Szósty tomik „Neon Genesis Evangelion” to zarazem
ostatni, który dwie dekady temu ukazał się na polskim rynku w formie
zeszytowej. Potem cykl wrócił już w wydaniu tomikowym, ale zanim fani doczekali
się ciągu dalszego, minęły długie lata. A czekanie naprawdę się dłużyło, bo
szósta część „Ewangelii nowego stulecia” to najlepsza z dotychczasowych odsłon,
kończąca się tak, że trudno jest nie chcieć dowiedzieć się, co będzie dalej.

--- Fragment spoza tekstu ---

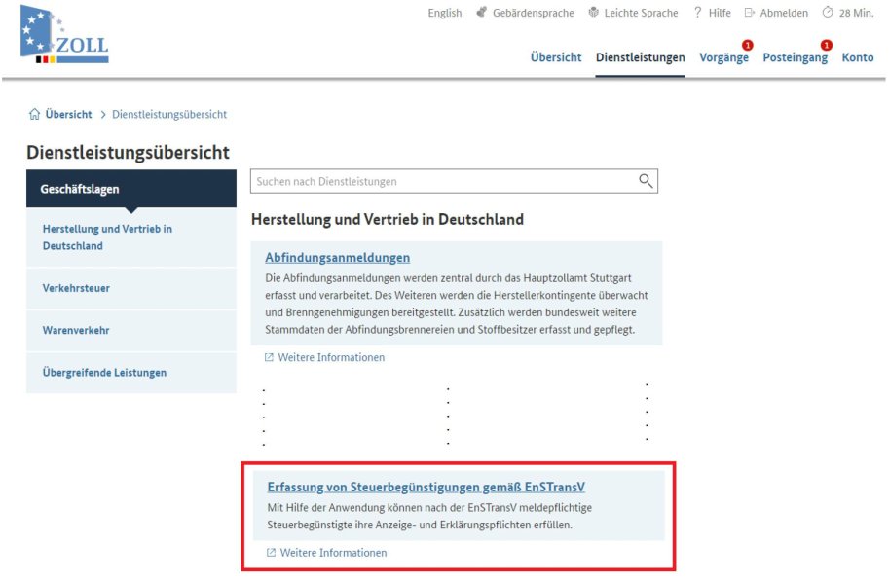Click the session timer clock icon
Image resolution: width=889 pixels, height=581 pixels.
(x=828, y=13)
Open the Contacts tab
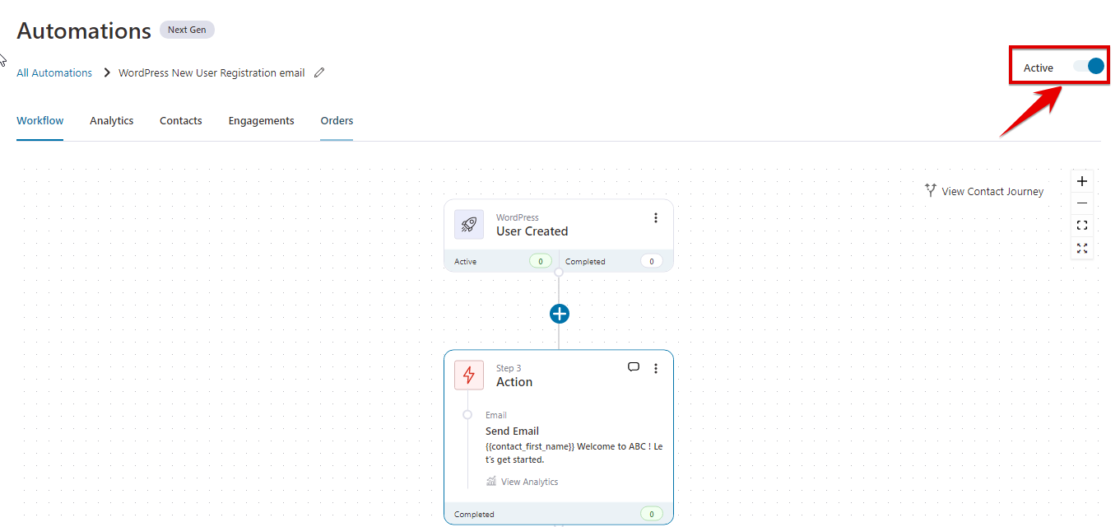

Gdy w wyniku wypadku zniszczony zostaje drugi
sztab, w ręce Nervu trafia ostatni niepozostający pod władzą Japonii
Evangelion. Zaczynają się więc poszukiwania nowego pilota, który zajmie się
jego obsługą. Nikt jednak nie ma jeszcze najmniejszego pojęcia, kim będzie
wybraniec i do czego to doprowadzi…
Tymczasem Shinji próbuje poukładać sobie w głowę
prawdę, jaką odsłonił przez nim Kaji. W międzyczasie wszyscy zaczynają
zastanawiać się nad dziwnym zachowaniem Toji’ego, a przewodnicząca decyduje się
wyznać mu miłość. W szaleństwie uczuciowych zawirowań nikt nie zauważa
nadchodzącej tragedii…
Pomysłodawca, scenarzysta i reżyserem „Neon Genesis
Evangelion” jest doskonały twórca, Hideaki Anno, który miał swoją wizję i nawet,
jeśli nie do końca mógł ją zrealizować, starał się pozostać jej wiernym.
Jednakże to Yoshiuki Sadamoto, projektant postaci do „NGE”, któremu powierzono
stworzenie mangowej adaptacji opowieści, zdołał stworzyć coś lepszego od
pierwowzoru. Ile znacie mangowych wersji hitów anime stojących o kilka poziomów
wyżej, niż oryginał? Właśnie, a w przypadku „NGE” się to udało.
Po części dlatego, że twórca nie musiał martwić się
budżetem ani zamykać całości w konkretnych ramach, jeśli chodzi o jej długość.
Ale to byłoby zbyt duże uproszczenie i przede wszystkim niedocenienie kunsztu
Sadamoto. Ten bowiem wziął na warsztat postacie i wątki i trzymając się tego,
co zrobił Anno, nadał im własny charakter i styl wycisnął z nich co najlepsze i
skupił na tym, co w serii powinno być najważniejsze: klimacie tajemnicach,
psychologii, symbolice i głębi. Powstała z tego wyśmienita mieszanka
widowiskowej akcji i skłaniającej do refleksji treści. Mieszanka świetnie przy
tym narysowana, skupiona na emocjach i bohaterach. Czyli rzecz godna polecenia
każdemu miłośnikowi mocnych, wciągających komiksów, których nieoczywista treść gwarantuje
wyśmienitą zabawę ze sporą dozą czegoś ponad.